Former IRS counsel Marilyn Ames parsed Diaz for ProcedurallyTaxing.com, and makes a well reasoned case that the “refund” check Ms. Diaz was entitled to was, in truth, payment of the Earned Income Tax Credit. Ames calculates that Diaz’s total income tax liability was around $828. The EITC for a family of three was $3208, just about the amount of “refund” the Chapter 13 Trustee sought to share with the debtor’s family.
The Fifth Circuit failed to address at all the issue that the “refund” in question was in fact generated by the EITC. So we see that when Congress used the tax code to effect this anti poverty program, it muddied the waters in bankruptcy court.
Maybe, it makes little difference in the case of the EITC. I compared the 2020 EITC income cap for an unmarried adult with three children to the median income figure for a family of four in the current UST median income figures.

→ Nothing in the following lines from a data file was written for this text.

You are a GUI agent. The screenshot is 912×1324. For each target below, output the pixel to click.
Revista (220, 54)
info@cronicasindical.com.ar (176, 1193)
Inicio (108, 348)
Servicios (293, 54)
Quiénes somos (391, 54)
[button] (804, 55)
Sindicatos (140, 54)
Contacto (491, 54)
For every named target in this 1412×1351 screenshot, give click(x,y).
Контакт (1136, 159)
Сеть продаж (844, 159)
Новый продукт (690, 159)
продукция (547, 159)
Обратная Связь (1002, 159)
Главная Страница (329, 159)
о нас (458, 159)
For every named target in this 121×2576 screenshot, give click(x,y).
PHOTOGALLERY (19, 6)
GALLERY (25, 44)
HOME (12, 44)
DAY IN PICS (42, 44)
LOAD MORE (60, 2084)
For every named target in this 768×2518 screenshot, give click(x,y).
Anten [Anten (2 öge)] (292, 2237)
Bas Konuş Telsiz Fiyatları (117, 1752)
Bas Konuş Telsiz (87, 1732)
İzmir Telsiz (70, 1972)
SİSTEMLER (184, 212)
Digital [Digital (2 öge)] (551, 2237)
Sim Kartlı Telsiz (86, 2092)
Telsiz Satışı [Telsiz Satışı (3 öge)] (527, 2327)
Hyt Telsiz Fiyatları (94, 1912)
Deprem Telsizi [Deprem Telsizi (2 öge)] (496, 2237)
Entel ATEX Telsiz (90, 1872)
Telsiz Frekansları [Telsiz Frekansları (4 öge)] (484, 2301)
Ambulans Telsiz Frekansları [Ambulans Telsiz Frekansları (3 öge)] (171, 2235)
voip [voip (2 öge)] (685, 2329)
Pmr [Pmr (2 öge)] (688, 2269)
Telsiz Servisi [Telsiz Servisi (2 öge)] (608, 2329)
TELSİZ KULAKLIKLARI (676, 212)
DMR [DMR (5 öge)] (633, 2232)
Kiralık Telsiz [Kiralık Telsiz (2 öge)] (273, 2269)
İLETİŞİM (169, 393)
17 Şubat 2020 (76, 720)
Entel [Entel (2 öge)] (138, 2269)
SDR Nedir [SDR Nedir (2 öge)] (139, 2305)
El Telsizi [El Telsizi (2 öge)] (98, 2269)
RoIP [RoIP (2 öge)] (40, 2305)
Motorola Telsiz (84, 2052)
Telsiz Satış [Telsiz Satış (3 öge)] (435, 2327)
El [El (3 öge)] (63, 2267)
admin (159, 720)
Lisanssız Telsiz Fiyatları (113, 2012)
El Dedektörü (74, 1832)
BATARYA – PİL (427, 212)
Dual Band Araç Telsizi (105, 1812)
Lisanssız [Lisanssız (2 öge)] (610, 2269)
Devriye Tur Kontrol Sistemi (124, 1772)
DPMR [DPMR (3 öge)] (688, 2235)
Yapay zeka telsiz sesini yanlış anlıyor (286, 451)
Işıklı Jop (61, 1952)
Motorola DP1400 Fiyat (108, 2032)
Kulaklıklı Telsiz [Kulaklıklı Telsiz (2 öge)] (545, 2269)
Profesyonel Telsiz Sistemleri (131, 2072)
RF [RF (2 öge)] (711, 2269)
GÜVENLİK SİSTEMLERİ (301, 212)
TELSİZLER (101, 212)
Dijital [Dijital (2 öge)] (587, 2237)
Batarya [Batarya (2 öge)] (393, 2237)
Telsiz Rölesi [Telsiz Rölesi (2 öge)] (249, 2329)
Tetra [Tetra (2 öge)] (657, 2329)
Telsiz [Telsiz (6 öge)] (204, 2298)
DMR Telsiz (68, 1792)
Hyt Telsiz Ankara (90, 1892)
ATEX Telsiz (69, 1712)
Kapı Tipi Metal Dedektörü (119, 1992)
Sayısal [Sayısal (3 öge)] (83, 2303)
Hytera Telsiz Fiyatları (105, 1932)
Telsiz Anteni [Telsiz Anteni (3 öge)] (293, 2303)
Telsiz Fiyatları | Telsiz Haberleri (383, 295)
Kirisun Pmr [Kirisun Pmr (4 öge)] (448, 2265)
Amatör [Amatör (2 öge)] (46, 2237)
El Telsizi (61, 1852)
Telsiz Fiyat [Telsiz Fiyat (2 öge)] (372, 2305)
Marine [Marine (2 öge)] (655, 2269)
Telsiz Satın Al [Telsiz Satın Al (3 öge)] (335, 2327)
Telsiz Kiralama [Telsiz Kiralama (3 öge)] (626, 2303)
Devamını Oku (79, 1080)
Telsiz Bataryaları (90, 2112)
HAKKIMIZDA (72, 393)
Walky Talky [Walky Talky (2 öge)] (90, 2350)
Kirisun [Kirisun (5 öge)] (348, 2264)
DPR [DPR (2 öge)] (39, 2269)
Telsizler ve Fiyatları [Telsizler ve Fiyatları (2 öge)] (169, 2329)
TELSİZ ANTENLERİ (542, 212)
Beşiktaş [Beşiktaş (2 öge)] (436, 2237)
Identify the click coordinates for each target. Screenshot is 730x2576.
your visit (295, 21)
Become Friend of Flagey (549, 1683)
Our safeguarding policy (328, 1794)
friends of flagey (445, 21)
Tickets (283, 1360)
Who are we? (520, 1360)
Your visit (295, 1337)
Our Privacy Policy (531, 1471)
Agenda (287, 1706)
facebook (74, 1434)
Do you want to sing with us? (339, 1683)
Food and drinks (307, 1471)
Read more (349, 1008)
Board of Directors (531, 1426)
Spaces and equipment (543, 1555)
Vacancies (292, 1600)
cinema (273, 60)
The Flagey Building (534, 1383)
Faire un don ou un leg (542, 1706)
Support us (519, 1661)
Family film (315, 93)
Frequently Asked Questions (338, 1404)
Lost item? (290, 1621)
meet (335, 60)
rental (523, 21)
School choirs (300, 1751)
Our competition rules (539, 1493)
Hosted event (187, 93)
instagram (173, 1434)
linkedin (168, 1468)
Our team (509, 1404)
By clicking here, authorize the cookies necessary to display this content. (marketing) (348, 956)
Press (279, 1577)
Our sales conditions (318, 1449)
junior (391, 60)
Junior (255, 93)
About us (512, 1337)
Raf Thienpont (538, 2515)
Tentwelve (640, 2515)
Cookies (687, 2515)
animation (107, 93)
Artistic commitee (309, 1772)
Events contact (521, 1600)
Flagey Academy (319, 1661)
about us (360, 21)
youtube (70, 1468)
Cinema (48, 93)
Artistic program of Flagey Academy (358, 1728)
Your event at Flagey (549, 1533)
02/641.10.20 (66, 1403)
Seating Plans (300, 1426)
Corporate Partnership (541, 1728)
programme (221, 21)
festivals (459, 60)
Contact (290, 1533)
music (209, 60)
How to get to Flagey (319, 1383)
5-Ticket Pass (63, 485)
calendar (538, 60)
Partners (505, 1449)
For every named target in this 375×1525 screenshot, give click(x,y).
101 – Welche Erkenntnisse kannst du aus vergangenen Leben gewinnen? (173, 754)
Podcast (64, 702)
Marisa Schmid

In no state was the cut off for EITC greater than the median income. Put another way, recipients of the EITC were in every state below median income debtors.
Thus every debtor with EITC should be entitled under the holding of Diaz to deduct the reasonable and necessary expenses to support themselves and their dependents.
With the enactment of the American Rescue Plan and its child tax credit, this issue may become more frequent.